Full paper bundle with no OCR key (LiteParse v2 engine):

```bash
DIR=/tmp/paper
uv run skills/pdf-to-md/scripts/liteparse_to_md.py paper.pdf --output-dir "$DIR"
uv run skills/pdf-to-md/scripts/populate_article_json.py "$DIR/paper.md"
uv run skills/pdf-to-md/scripts/validate_article_json.py \
  "$DIR/paper.article.json" --scientific-paper \
  --section-audit "$DIR/paper.section_audit.json"
```

## Troubleshooting

- **`liteparse is not installed`**: run the script with `uv run skills/pdf-to-md/scripts/liteparse_to_md.py` (not `uv run python ...`), so `uv` reads the PEP 723 inline dependency. Offline: `pip install 'liteparse>=2,<3'` first.
- **`pdf-to-md requires LiteParse v2`**: a v1 (or non-v2) `liteparse` is installed. Reinstall with `pip install 'liteparse>=2,<3'`; the skill targets the run-llama Rust rewrite (`LiteParse` Python API), not the old v1 API.
- **Title is a journal banner, watermark, or "Downloaded from…" line**: the converter filters furniture and repeated headers; if one slips through, remove it in the Markdown before step 2, or note that `article_extraction` re-derives the title from the body.

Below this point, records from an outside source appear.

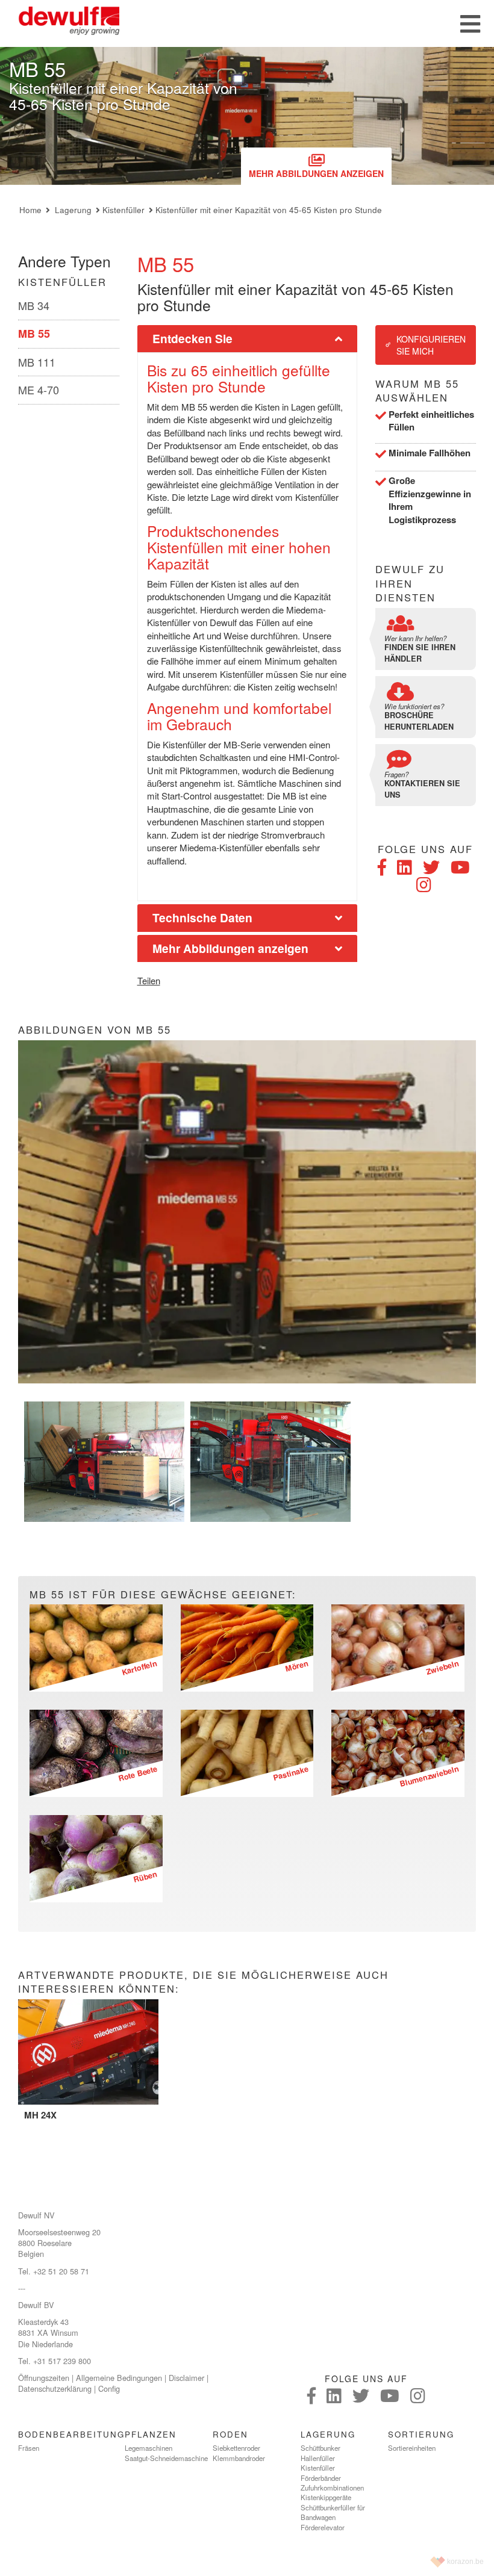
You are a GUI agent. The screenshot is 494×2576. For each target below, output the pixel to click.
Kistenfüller (123, 210)
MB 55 (34, 333)
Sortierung (421, 2434)
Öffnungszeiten (43, 2377)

- **`authors`/`methods`/`references` empty on a real paper**: the first-pass heuristics miss superscript-heavy author lines and short note formats. Fill them by hand from the Markdown; this is expected, not a converter failure.

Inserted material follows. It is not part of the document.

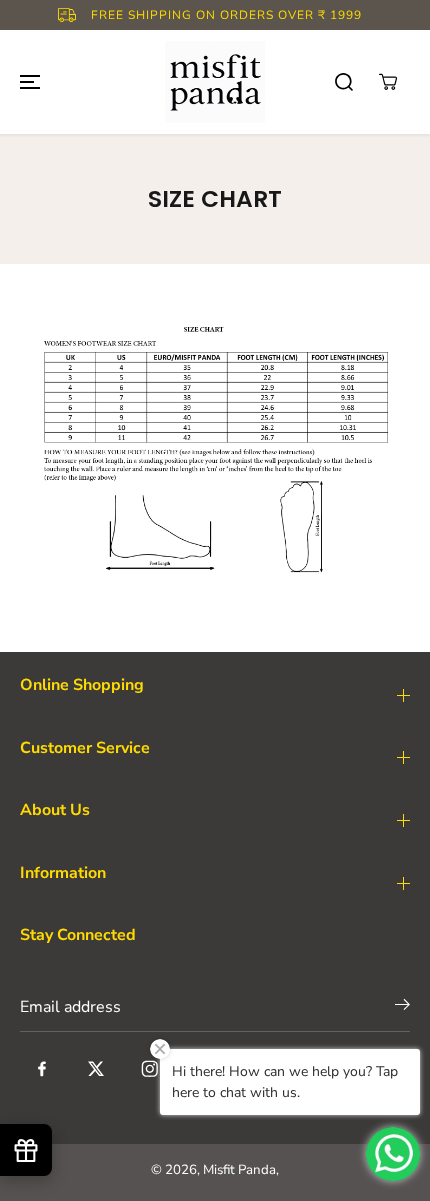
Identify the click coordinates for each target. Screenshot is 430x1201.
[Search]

- **Scanned/image-only PDF gives little text**: keep OCR enabled (default) and raise `--dpi`, or point `--ocr-server-url` at EasyOCR/PaddleOCR; for best fidelity use the OCR API engine.
- **`Missing OCR API key`**: set `OCR_API_KEY`/`NELLI_API_KEY`, or use the LiteParse v2 engine instead.
- **Garbled equations or merged columns**: LiteParse is the fast path; for layout-heavy papers prefer the OCR API engine.